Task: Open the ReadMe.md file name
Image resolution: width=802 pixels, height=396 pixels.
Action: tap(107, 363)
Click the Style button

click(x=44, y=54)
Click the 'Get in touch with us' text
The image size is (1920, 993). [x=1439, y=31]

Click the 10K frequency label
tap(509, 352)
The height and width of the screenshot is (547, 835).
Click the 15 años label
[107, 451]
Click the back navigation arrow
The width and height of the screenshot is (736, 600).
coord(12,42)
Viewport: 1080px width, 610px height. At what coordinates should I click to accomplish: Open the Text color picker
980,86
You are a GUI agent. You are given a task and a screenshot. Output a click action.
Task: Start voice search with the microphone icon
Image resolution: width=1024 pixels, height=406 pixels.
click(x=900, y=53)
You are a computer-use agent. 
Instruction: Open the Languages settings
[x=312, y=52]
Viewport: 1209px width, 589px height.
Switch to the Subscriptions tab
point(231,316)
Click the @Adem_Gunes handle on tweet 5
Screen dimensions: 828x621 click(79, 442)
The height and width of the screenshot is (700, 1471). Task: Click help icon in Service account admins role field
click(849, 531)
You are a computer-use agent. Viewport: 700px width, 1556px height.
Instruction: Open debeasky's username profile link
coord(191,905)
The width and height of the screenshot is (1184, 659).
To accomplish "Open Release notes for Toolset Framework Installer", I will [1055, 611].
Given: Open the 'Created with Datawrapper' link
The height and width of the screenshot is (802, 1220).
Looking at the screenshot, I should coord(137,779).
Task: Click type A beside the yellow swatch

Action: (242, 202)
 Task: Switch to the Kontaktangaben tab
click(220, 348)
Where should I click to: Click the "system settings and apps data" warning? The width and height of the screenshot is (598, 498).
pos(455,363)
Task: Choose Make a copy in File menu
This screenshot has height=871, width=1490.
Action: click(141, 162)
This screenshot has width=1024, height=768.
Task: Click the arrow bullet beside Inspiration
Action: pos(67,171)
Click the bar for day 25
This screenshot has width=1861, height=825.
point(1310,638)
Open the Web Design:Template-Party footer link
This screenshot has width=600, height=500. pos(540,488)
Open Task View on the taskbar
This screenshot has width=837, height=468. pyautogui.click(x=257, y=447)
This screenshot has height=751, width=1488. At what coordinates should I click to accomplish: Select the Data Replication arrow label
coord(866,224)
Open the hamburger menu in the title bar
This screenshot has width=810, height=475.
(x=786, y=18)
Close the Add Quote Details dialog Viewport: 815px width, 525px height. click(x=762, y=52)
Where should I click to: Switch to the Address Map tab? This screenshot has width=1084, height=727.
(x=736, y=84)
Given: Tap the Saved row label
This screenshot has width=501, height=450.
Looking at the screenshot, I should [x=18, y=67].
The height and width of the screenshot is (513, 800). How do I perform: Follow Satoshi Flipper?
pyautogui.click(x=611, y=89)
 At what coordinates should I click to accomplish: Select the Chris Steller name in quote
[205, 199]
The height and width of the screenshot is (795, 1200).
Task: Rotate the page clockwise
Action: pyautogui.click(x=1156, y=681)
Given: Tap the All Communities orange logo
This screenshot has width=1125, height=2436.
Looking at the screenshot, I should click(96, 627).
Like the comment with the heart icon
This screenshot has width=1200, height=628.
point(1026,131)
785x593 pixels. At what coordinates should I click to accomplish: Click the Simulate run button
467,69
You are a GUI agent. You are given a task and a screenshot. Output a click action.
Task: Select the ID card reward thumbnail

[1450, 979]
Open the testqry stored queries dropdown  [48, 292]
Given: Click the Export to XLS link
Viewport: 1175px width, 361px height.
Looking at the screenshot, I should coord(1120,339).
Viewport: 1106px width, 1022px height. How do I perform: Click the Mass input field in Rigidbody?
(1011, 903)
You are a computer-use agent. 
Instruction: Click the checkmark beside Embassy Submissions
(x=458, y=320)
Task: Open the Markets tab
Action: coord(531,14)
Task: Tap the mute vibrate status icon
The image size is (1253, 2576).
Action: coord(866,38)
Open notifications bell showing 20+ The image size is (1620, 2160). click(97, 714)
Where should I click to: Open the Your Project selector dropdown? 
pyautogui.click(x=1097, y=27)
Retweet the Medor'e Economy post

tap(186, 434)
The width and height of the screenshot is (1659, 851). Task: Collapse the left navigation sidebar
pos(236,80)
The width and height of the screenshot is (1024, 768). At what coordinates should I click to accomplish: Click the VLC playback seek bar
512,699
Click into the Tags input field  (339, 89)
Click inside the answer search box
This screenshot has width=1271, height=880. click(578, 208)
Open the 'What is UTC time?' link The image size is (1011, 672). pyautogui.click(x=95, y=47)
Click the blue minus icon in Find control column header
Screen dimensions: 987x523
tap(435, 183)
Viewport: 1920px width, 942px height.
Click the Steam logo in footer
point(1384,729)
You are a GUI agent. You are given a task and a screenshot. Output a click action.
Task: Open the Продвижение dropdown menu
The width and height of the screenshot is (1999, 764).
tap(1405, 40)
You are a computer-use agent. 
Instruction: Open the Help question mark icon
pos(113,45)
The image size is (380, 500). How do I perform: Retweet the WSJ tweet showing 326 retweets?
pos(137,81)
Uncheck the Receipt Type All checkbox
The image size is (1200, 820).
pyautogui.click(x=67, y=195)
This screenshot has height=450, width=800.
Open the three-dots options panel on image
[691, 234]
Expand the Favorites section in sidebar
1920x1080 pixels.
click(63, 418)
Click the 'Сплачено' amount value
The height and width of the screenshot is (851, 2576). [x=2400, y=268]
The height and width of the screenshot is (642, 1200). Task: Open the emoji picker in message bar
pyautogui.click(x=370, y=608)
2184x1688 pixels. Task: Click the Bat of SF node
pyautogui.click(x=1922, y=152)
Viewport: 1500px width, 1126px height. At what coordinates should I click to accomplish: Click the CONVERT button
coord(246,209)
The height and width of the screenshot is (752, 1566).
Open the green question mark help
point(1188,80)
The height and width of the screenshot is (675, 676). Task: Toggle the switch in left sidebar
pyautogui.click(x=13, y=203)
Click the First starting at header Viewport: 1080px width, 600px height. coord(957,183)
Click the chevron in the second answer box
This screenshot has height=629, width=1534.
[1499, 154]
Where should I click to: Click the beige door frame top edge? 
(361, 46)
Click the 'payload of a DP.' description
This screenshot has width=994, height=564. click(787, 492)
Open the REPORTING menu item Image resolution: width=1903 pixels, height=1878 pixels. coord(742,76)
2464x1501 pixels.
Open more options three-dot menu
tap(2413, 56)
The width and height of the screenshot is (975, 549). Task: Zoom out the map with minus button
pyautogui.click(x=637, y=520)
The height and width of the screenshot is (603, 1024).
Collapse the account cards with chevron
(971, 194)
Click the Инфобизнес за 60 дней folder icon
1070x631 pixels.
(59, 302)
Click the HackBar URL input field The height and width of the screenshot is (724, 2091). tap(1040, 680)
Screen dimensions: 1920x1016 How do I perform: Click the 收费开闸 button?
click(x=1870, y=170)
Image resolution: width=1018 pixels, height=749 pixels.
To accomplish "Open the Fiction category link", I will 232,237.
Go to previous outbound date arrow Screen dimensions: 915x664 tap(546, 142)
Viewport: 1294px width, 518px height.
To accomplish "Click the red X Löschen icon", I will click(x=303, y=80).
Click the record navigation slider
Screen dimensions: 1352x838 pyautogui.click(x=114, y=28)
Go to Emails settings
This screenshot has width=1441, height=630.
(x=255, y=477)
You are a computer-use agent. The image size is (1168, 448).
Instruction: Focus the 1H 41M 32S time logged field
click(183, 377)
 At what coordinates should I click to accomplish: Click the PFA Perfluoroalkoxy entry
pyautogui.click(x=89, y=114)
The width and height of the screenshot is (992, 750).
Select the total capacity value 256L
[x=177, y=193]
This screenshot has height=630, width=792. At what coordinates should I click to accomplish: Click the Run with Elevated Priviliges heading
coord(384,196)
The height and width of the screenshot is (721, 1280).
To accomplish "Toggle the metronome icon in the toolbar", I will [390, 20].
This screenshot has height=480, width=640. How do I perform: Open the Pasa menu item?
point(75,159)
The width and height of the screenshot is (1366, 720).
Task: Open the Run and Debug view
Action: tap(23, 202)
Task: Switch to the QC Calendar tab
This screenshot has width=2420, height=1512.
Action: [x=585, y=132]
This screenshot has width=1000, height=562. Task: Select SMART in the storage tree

________________

Work request
If a line of the records above contains the word "will", count it; give only the total.

Solution
4